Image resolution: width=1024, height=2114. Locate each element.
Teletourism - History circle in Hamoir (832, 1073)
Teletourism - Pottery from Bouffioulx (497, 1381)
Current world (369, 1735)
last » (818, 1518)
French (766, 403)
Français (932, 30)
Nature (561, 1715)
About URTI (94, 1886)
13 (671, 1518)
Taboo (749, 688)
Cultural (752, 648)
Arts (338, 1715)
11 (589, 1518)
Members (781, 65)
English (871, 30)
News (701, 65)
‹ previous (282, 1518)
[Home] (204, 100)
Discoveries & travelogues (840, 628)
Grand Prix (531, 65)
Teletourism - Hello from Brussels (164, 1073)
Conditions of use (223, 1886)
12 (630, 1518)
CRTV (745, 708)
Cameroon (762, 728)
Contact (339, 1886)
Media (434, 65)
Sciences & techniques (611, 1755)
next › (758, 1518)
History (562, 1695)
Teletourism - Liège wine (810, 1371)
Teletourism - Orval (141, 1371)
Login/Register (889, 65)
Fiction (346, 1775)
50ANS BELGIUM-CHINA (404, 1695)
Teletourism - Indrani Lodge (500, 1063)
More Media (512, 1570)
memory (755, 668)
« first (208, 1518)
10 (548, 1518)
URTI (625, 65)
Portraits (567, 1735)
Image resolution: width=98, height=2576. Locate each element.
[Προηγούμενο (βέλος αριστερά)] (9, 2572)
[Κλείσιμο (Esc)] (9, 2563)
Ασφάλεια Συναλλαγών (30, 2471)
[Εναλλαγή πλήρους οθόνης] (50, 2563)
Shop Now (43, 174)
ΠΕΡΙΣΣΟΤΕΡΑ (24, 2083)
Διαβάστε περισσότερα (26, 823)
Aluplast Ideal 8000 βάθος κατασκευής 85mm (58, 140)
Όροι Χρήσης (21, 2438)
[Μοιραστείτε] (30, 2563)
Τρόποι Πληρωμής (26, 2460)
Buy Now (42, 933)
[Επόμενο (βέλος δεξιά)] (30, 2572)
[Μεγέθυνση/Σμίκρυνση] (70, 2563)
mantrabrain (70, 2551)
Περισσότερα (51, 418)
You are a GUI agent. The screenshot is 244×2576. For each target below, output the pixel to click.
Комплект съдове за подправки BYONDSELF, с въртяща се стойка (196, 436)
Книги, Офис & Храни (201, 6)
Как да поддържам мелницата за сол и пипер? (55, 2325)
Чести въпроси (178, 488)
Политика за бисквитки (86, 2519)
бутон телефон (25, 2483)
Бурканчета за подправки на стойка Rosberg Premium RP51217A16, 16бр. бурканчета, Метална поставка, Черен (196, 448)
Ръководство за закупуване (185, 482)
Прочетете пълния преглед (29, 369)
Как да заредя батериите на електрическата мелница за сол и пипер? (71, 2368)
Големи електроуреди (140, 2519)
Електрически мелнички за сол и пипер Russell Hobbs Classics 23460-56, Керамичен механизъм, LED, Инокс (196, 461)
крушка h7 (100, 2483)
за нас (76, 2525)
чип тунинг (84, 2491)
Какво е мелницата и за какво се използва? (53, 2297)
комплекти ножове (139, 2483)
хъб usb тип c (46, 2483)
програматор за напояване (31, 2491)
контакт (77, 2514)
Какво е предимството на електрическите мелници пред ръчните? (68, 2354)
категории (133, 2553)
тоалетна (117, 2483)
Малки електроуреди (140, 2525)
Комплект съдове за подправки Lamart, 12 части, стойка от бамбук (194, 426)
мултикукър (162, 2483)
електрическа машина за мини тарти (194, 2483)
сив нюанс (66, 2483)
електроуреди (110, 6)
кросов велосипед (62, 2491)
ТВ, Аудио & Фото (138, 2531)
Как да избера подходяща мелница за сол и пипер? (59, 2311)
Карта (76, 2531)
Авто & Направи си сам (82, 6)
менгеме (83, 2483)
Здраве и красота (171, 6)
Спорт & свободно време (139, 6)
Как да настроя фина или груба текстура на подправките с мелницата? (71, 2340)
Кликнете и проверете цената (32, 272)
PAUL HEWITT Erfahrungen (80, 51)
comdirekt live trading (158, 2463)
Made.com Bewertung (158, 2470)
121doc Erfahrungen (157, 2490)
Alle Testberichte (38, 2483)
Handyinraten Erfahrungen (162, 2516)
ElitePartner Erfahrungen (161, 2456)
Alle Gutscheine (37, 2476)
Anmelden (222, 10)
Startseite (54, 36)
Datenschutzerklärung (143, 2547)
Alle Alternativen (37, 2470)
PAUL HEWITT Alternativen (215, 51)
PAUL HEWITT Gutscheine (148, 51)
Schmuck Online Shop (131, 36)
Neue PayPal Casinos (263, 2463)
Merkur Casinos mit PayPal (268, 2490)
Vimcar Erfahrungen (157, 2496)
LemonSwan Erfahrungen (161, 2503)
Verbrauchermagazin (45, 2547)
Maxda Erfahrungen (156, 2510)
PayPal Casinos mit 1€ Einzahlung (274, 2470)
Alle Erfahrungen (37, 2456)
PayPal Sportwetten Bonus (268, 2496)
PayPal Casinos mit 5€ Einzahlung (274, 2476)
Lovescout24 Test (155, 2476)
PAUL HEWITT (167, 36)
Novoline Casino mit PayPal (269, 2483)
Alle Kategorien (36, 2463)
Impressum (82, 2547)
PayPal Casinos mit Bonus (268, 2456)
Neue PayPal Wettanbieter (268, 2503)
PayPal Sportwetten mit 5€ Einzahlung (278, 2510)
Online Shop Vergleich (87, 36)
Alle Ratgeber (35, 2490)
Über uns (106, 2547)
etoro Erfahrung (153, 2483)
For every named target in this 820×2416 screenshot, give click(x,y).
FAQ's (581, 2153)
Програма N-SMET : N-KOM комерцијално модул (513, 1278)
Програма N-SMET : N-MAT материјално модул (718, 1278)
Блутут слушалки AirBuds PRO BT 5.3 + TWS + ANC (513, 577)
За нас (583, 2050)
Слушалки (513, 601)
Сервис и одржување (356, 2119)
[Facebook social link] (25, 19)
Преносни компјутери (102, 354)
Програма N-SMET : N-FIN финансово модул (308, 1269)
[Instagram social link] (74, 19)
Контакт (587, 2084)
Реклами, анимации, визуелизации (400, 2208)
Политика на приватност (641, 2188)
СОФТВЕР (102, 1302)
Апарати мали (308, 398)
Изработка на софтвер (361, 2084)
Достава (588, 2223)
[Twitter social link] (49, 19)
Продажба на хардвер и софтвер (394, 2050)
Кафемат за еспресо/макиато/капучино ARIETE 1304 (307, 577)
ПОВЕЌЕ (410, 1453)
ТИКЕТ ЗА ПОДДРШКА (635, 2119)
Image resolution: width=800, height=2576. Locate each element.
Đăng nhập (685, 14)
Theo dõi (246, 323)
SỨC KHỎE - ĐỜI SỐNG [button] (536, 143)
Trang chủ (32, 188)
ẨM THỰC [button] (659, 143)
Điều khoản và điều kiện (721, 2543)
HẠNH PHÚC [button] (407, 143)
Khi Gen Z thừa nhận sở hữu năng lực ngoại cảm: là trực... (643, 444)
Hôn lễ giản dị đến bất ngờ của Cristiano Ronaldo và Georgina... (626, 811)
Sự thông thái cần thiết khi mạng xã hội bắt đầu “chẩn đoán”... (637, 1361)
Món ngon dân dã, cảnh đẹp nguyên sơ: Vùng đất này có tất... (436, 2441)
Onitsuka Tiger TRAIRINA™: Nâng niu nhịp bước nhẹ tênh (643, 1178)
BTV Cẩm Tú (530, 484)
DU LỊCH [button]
◆ ◆ ◆ ◆
■ **Task to complete**
Using the material above, reproduce exactly the line that contains "Hôn lễ giản" and all lines after it through the last one, and only those.

■ **Response to this exercise**
Hôn lễ giản dị đến bất ngờ của Cristiano Ronaldo và Georgina... (626, 811)
Sự thông thái cần thiết khi mạng xã hội bắt đầu “chẩn đoán”... (637, 1361)
Món ngon dân dã, cảnh đẹp nguyên sơ: Vùng đất này có tất... (436, 2441)
Onitsuka Tiger TRAIRINA™: Nâng niu nhịp bước nhẹ tênh (643, 1178)
BTV Cẩm Tú (530, 484)
DU LỊCH [button]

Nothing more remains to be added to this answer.